Information provided Start Marker

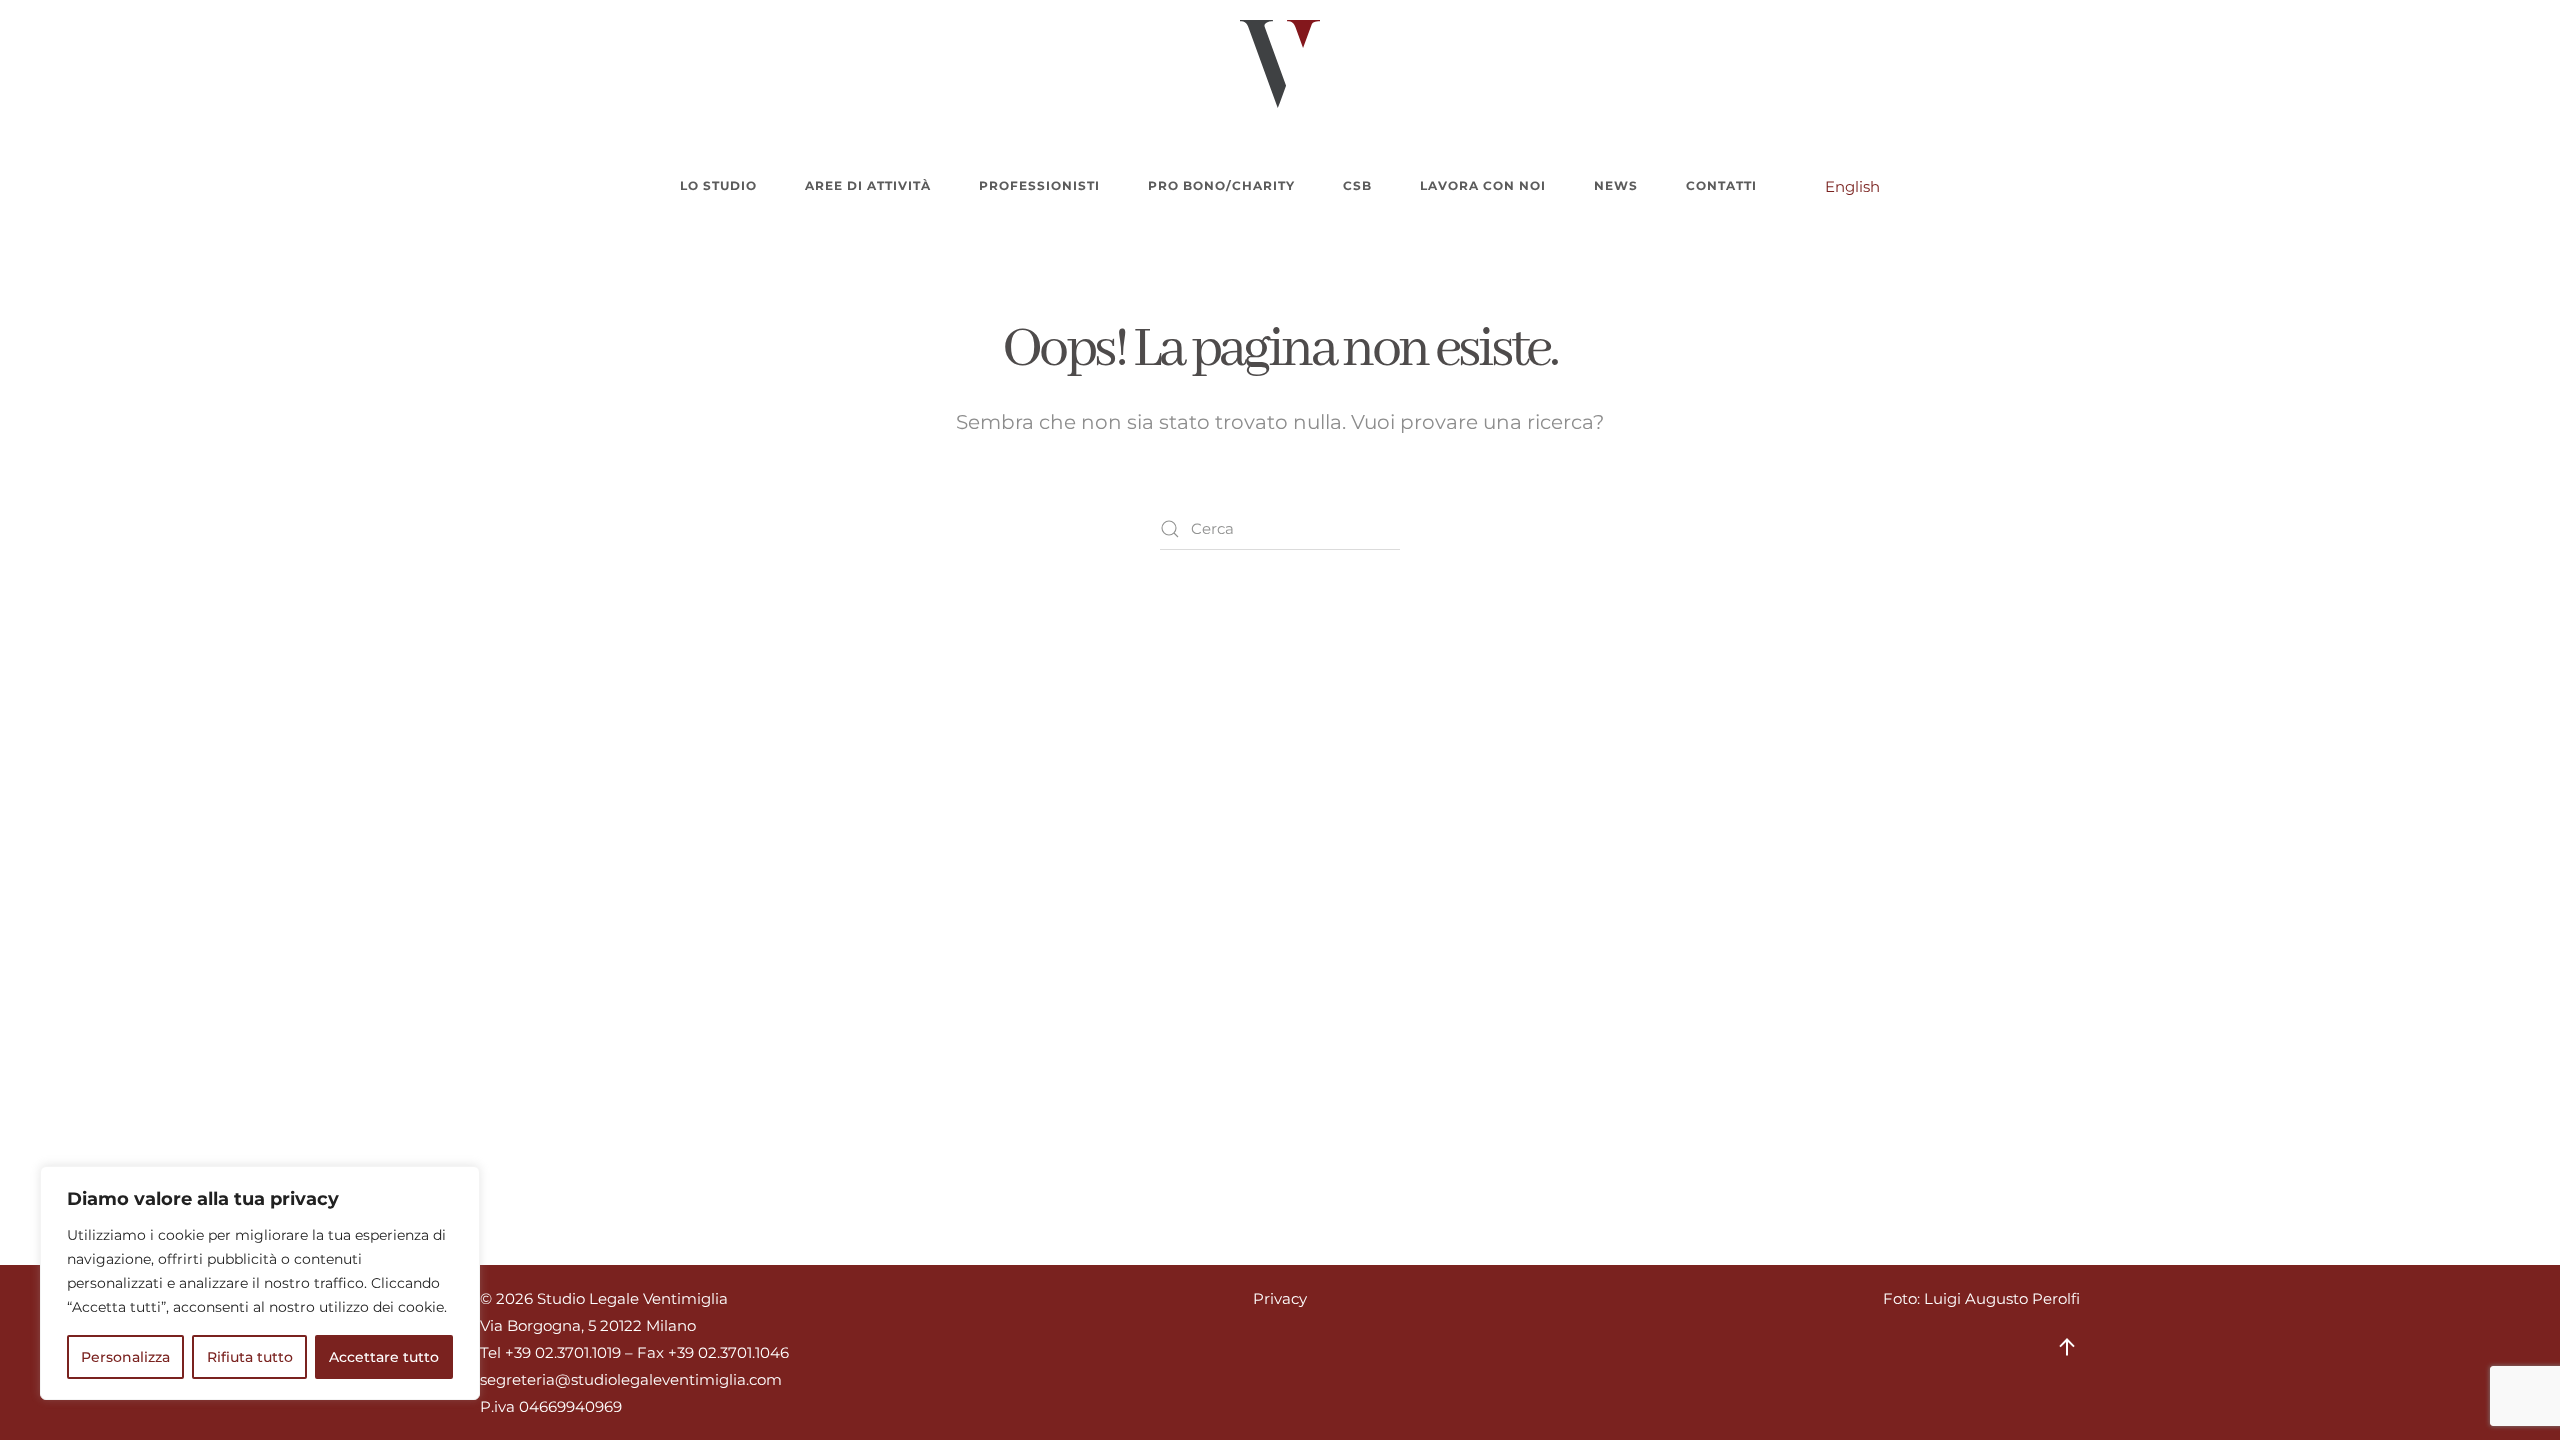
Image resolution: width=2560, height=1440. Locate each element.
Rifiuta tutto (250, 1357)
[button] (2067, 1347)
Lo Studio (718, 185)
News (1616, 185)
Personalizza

Information provided End Marker

**Your objective**
Using the records above, copy exactly the lines from the one containing "Rifiuta tutto (250, 1357)" through the last, inclusive, and nothing else.

**Exercise output**
Rifiuta tutto (250, 1357)
[button] (2067, 1347)
Lo Studio (718, 185)
News (1616, 185)
Personalizza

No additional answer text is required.